Input rows:

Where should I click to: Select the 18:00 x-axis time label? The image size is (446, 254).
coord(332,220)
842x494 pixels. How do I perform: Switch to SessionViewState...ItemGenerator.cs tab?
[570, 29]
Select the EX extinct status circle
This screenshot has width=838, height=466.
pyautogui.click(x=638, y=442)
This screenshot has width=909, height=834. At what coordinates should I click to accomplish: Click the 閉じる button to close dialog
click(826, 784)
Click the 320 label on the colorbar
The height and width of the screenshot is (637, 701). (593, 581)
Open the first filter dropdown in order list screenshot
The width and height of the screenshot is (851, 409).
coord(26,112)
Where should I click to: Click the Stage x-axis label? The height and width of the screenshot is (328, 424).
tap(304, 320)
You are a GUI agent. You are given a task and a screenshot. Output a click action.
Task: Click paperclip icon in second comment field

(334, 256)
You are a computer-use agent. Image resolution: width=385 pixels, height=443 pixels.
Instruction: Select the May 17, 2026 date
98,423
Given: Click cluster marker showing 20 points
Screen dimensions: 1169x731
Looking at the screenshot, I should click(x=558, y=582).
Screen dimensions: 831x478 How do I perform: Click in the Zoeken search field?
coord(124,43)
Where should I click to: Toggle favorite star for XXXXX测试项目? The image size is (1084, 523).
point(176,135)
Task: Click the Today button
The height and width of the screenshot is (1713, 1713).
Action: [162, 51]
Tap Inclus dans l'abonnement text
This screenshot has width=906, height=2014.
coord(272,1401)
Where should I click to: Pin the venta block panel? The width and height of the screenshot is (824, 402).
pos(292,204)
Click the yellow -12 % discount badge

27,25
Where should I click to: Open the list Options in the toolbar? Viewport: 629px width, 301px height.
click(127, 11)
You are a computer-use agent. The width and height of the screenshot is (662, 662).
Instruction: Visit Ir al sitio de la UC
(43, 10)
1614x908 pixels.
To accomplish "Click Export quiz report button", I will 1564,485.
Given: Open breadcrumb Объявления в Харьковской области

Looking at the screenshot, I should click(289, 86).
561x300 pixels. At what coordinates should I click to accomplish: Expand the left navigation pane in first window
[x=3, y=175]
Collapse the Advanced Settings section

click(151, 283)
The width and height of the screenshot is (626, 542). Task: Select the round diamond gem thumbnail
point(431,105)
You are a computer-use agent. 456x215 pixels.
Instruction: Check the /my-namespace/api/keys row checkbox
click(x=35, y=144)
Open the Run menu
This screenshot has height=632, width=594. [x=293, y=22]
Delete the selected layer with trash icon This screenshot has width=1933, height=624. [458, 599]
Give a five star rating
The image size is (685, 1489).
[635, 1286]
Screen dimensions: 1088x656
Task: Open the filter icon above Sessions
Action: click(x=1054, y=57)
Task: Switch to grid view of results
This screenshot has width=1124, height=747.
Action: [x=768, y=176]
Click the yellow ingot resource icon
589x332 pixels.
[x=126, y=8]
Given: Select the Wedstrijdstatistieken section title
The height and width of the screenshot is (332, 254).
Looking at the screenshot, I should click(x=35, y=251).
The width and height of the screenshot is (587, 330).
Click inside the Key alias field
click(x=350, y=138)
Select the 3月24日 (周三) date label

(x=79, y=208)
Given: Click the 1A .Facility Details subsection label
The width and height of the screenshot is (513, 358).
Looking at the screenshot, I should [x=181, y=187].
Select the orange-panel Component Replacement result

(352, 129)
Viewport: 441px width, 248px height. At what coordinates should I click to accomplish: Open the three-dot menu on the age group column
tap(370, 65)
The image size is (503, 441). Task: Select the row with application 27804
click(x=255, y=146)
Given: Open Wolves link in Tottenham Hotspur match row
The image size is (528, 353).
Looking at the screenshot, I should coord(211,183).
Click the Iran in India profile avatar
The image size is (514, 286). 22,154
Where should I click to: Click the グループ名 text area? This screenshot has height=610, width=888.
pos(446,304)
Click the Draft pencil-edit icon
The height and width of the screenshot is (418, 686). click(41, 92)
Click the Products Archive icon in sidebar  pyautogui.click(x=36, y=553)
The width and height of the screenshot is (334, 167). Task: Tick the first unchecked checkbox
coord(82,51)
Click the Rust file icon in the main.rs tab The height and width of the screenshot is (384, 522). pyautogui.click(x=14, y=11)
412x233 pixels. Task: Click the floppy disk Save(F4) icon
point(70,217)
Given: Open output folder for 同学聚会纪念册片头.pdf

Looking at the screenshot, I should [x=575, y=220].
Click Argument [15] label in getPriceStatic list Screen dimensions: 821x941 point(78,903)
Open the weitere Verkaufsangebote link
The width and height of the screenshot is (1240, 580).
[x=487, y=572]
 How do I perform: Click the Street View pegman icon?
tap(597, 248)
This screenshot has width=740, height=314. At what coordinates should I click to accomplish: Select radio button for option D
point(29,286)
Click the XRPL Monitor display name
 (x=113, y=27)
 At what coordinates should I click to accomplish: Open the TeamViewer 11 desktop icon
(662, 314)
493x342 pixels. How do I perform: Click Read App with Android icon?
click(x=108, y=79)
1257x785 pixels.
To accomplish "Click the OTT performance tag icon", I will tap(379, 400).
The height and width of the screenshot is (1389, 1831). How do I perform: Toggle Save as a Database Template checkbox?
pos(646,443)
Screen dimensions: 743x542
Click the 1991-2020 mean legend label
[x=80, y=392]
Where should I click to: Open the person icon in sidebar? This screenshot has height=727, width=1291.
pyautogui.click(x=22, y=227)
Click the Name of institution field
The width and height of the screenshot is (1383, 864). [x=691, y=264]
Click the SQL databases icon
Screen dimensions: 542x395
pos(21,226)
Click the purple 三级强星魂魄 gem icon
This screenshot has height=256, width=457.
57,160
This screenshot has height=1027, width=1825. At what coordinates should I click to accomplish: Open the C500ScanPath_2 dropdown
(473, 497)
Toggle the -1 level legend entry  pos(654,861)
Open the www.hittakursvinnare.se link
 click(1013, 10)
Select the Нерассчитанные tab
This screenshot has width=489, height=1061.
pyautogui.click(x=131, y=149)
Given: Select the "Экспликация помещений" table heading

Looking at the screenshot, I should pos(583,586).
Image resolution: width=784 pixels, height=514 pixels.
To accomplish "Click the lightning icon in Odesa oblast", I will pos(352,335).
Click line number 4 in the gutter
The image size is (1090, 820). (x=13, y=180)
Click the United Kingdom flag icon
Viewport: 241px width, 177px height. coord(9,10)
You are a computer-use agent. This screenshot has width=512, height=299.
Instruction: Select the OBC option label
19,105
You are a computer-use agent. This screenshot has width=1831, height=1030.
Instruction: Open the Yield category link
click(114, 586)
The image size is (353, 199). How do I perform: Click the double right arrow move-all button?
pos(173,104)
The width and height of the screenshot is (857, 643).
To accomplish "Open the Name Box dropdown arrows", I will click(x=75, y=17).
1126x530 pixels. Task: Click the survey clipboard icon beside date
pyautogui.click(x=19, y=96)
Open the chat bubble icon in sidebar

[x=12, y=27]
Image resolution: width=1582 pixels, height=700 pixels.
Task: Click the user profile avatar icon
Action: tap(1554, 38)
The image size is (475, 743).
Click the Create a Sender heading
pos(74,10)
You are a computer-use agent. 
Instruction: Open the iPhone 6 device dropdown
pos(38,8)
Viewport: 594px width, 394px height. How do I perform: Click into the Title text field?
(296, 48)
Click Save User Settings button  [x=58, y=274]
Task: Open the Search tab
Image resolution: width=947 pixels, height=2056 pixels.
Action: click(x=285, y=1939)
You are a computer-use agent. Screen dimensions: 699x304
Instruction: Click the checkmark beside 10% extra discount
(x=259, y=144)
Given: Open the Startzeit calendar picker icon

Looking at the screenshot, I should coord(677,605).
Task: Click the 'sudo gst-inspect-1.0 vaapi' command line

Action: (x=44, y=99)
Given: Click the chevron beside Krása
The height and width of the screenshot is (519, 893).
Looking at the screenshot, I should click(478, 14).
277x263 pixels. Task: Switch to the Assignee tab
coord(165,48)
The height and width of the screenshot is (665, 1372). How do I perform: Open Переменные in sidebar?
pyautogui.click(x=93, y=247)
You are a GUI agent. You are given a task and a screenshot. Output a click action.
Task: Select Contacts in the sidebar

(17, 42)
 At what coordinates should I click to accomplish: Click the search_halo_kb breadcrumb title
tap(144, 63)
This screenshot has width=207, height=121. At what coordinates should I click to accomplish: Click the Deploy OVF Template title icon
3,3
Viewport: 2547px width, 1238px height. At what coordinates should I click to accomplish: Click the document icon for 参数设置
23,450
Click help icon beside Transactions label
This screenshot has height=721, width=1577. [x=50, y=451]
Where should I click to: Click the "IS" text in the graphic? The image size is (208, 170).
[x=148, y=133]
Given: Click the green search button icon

The exercise:
Turn the lines above into a numbered list, starting at the line containing "Click the XRPL Monitor display name" and ending at the line containing "[x=80, y=392]", with any blank lines left out.

Reply to the task:
1. Click the XRPL Monitor display name
2.  (x=113, y=27)
3.  At what coordinates should I click to accomplish: Open the TeamViewer 11 desktop icon
4. (662, 314)
5. 493x342 pixels. How do I perform: Click Read App with Android icon?
6. click(x=108, y=79)
7. 1257x785 pixels.
8. To accomplish "Click the OTT performance tag icon", I will tap(379, 400).
9. The height and width of the screenshot is (1389, 1831). How do I perform: Toggle Save as a Database Template checkbox?
10. pos(646,443)
11. Screen dimensions: 743x542
12. Click the 1991-2020 mean legend label
13. [x=80, y=392]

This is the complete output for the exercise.